Generalized linear models are just as easy to fit in R as ordinary linear model. In fact, they require only an additional parameter to specify the variance and link functions.
The basic tool for fitting generalized linear models is the
glm()
function, which has the folllowing general
structure:
> glm(formula, family, data, weights, subset, ...)
where ...
stands for more esoteric options. The only
parameter that we have not encountered before is family
,
which is a simple way of specifying a choice of variance and link
functions. There are six choices of family:
Family | Variance | Link |
---|---|---|
gaussian | gaussian | identity |
binomial | binomial | logit, probit or cloglog |
poisson | poisson | log, identity or sqrt |
gamma | gamma | inverse, identity or log |
inverse.gaussian | inverse.gaussian | \(1/\mu^2\) |
quasi | user-defined | user-defined |
As can be seen, each of the first five choices has an associated variance function (for binomial, the binomial variance \(\mu(1 - \mu)\), and one or more choices of link functions (for binomial, the logit, probit or complementary log-log links).

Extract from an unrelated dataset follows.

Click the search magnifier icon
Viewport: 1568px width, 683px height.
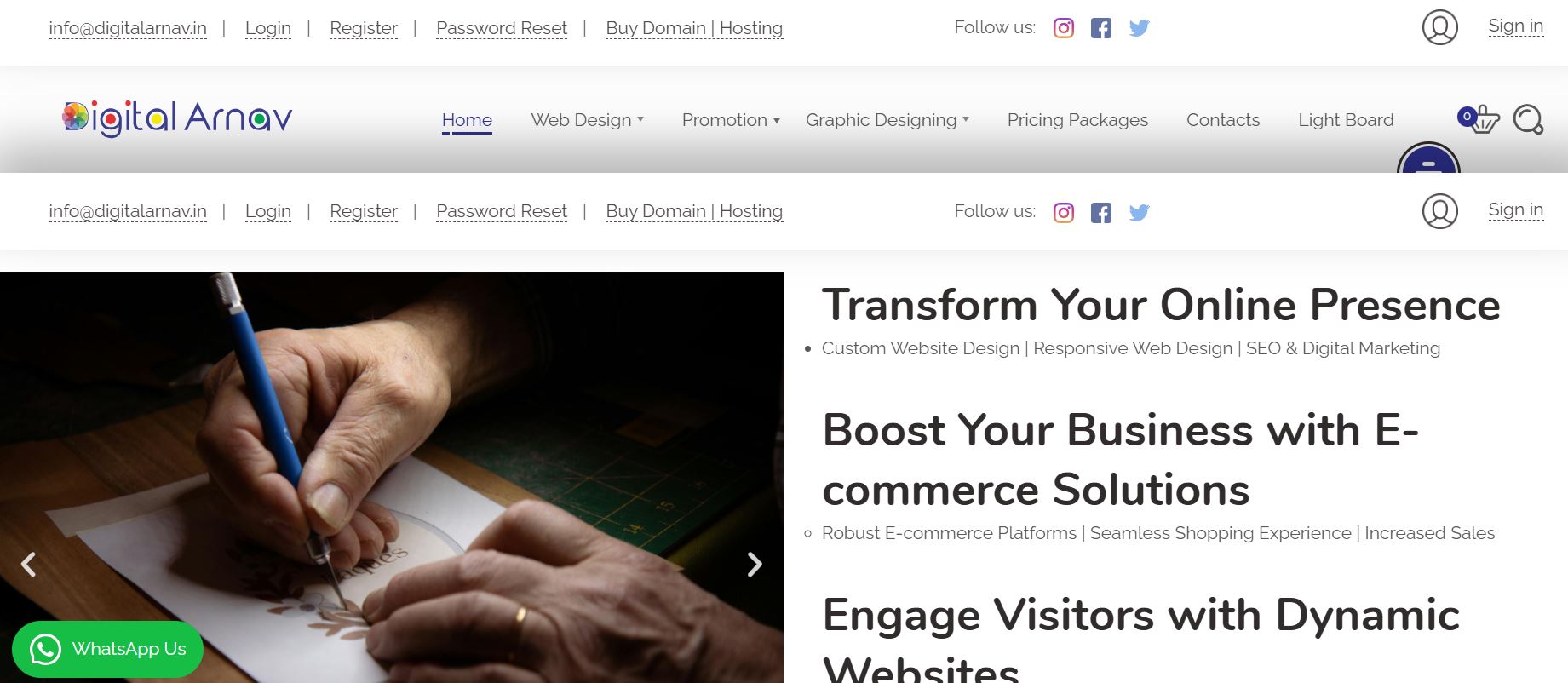coord(1528,119)
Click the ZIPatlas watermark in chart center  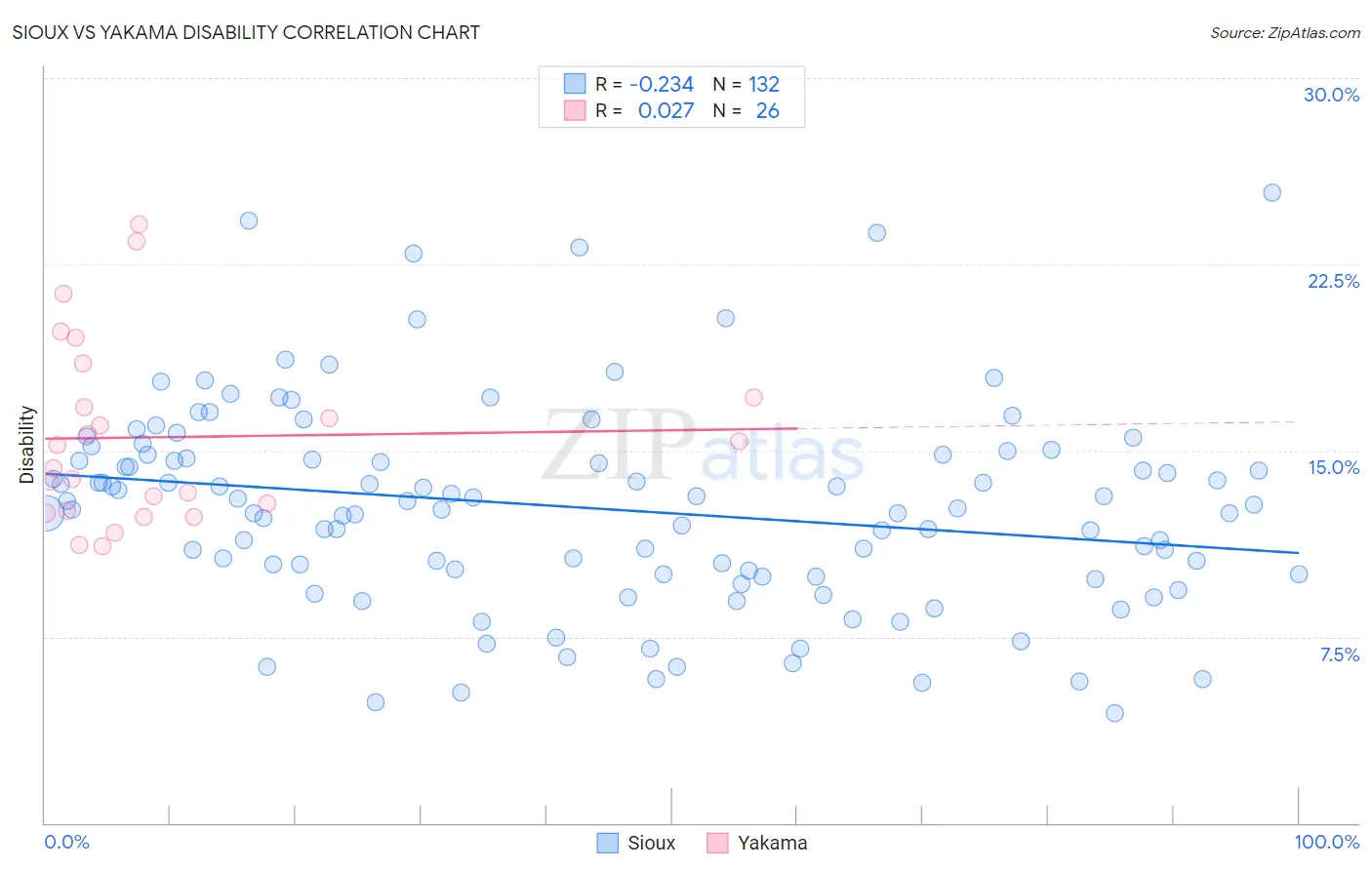[703, 445]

As long as you want the default link, all you have to specify is the family name. If you want an alternative link, you must add a link argument. For example to do probits you use
> glm(formula, family = binomial(link = probit))
The last family on the list, quasi
, is there to allow
fitting user-defined models by maximum quasi-likelihood.
We will illustrate fitting logistic regression models using the contraceptive use data excerpted below (and shown in full further below):
age education wantsMore notUsing using
<25 low yes 53 6
<25 low no 10 4
... lines omitted ...
40-49 high no 12 31
The data are available on my website in a file called
cuse.dat
, and can be read directly from within R:
> cuse <- read.table("https://grodri.github.io/datasets/cuse.dat", header
+ = TRUE)
> cuse
age education wantsMore notUsing using
1 <25 low yes 53 6
2 <25 low no 10 4
3 <25 high yes 212 52
4 <25 high no 50 10
5 25-29 low yes 60 14
6 25-29 low no 19 10
7 25-29 high yes 155 54
8 25-29 high no 65 27
9 30-39 low yes 112 33
10 30-39 low no 77 80
11 30-39 high yes 118 46
12 30-39 high no 68 78
13 40-49 low yes 35 6
14 40-49 low no 46 48
15 40-49 high yes 8 8
16 40-49 high no 12 31
I specified the header
parameter as TRUE
,
because otherwise it would not have been obvious that the first line in
the file has the variable names. There are no row names specified, so
the rows will be numbered from 1 to 16. I also printed the data to make
sure we got it alright.
Strings as Factors. We encountered factors, or
categorical variables that take one of a discrete number of
levels, in Section 4.4. Internally a factor is represented as
an integer vector with the levels as an attribute. Versions of R prior
to 4 would automatically read all strings as factors, but the default in
functions such as read.table()
is now
StringAsFactor=FALSE
. Because we kept the default,
variables such as education
have been read as strings, with
actual values low
and high
. Modeling functions
treat strings pretty much the same as factors, but if necessary one can
convert a string variable to a factor using the as.factor()
function.
Let us try a simple additive model where contraceptive use depends on age, education and whether or not the woman wants more children:
> lrfit <- glm( cbind(using, notUsing) ~ age + education + wantsMore,
+ data = cuse, family = binomial)
There are a few things to explain here. First, the function is
glm()
and I have assigned its value to an object called
lrfit
(for logistic regression fit). The first argument of
the function is a model formula, which defines the response and linear
predictor.
With binomial data the response can be either a vector or a matrix with two columns.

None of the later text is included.